Give the number of lines in the listing below that include the word "click", with nothing more.

• _Data supplied_:

══════════════════════════════

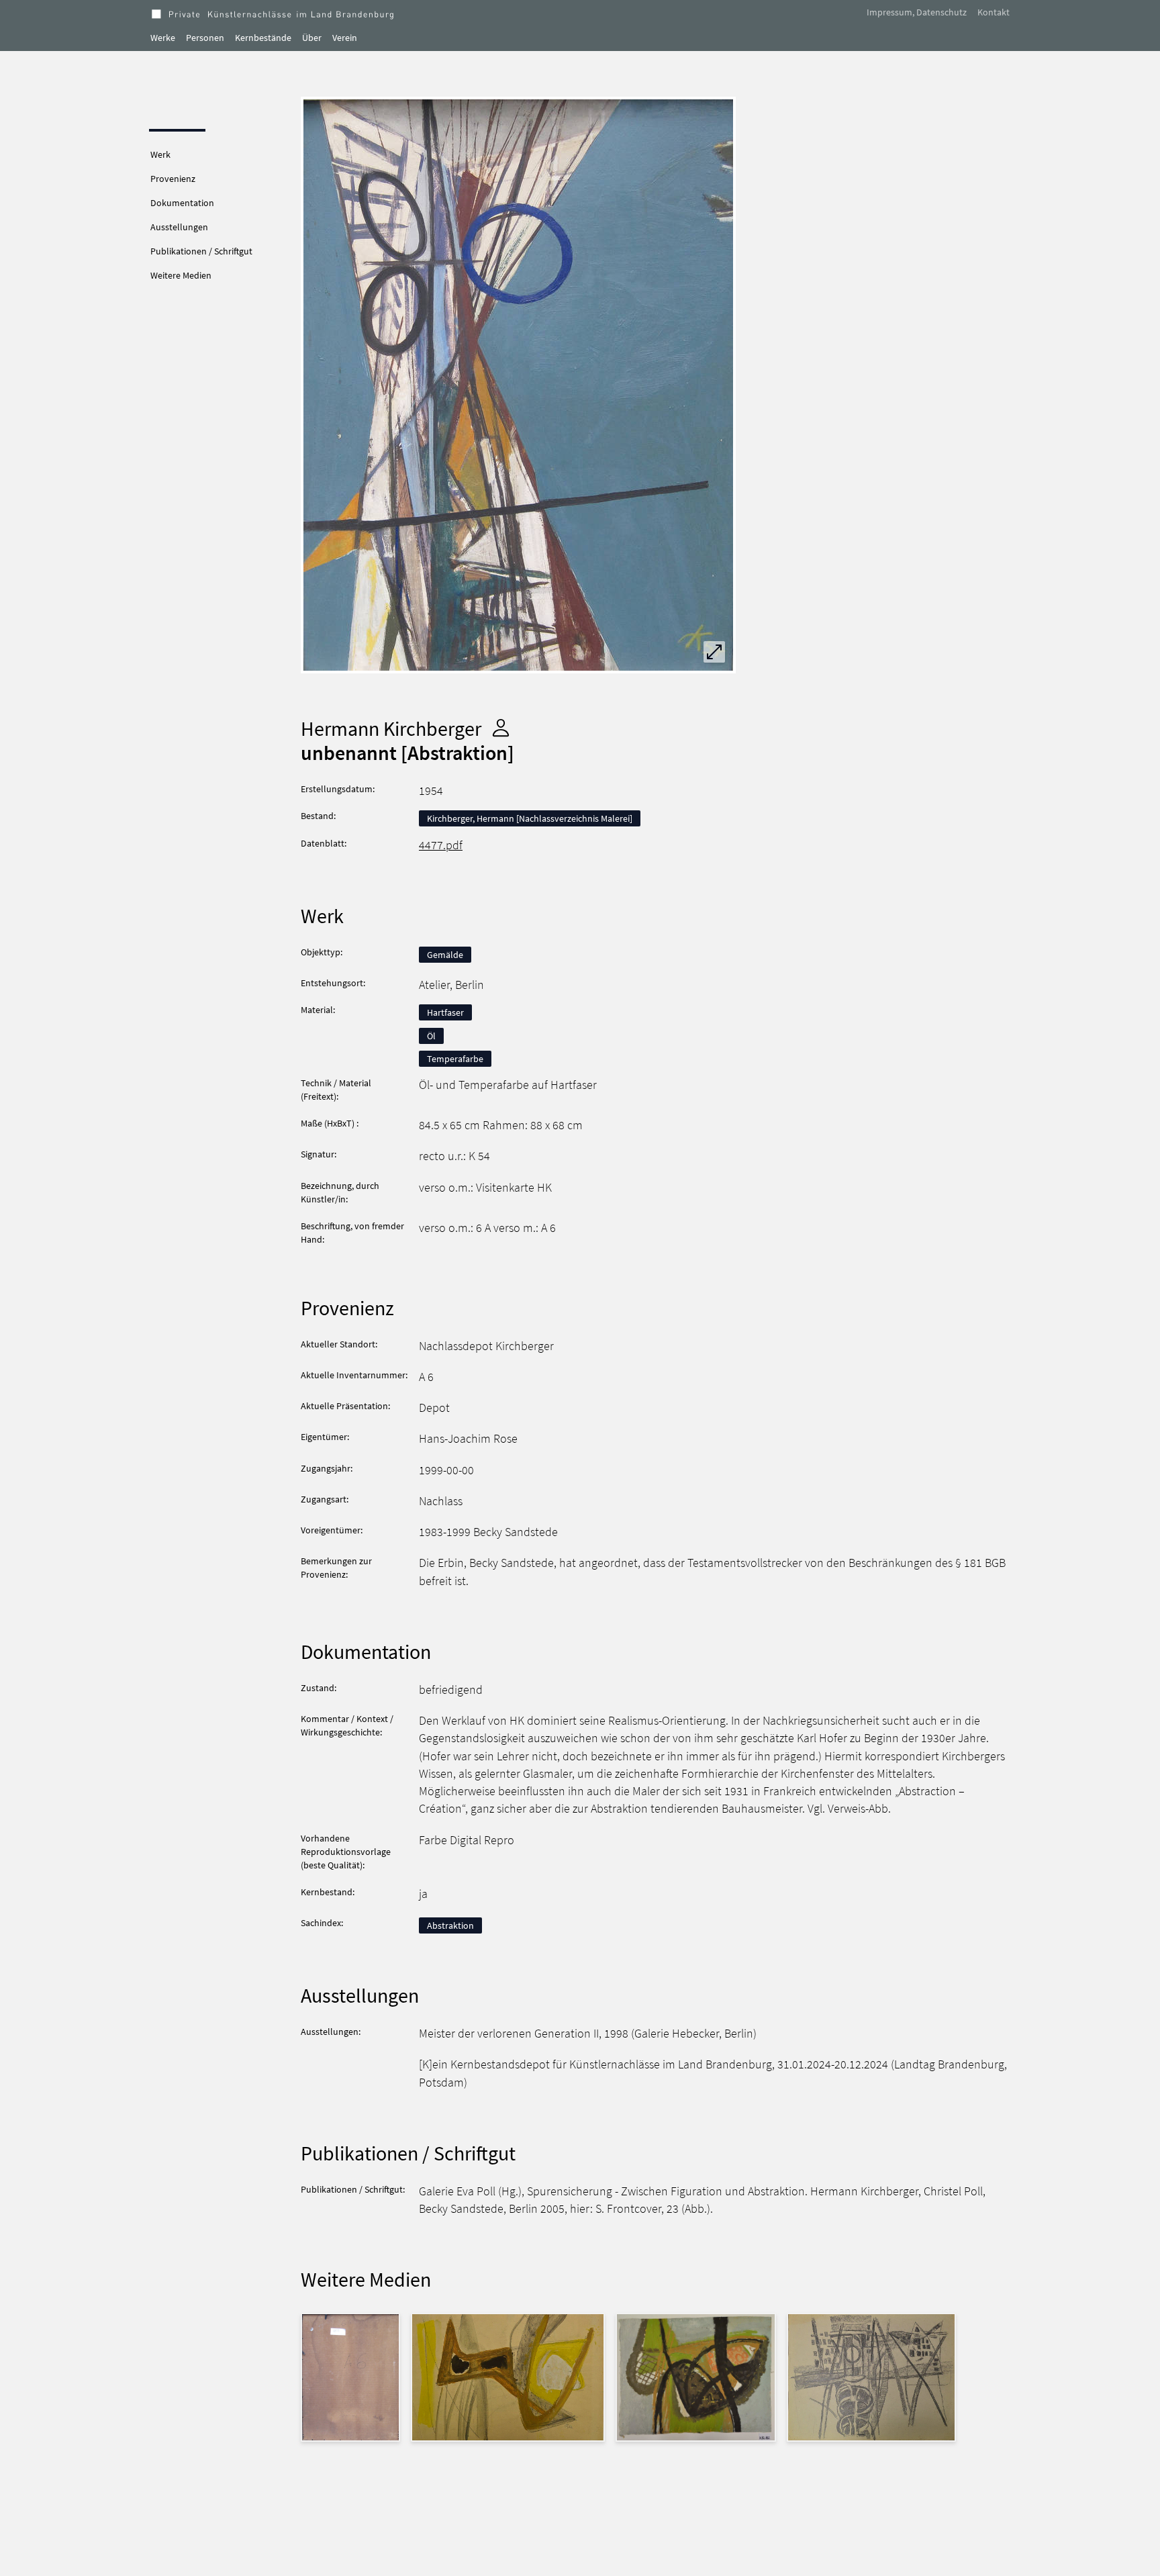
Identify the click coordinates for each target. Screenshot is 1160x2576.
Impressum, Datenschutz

══════════════════════════════

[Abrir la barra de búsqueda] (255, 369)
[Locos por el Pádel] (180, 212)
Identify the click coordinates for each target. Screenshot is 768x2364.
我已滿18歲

══════════════════════════════

• _Answer for this exercise_:
2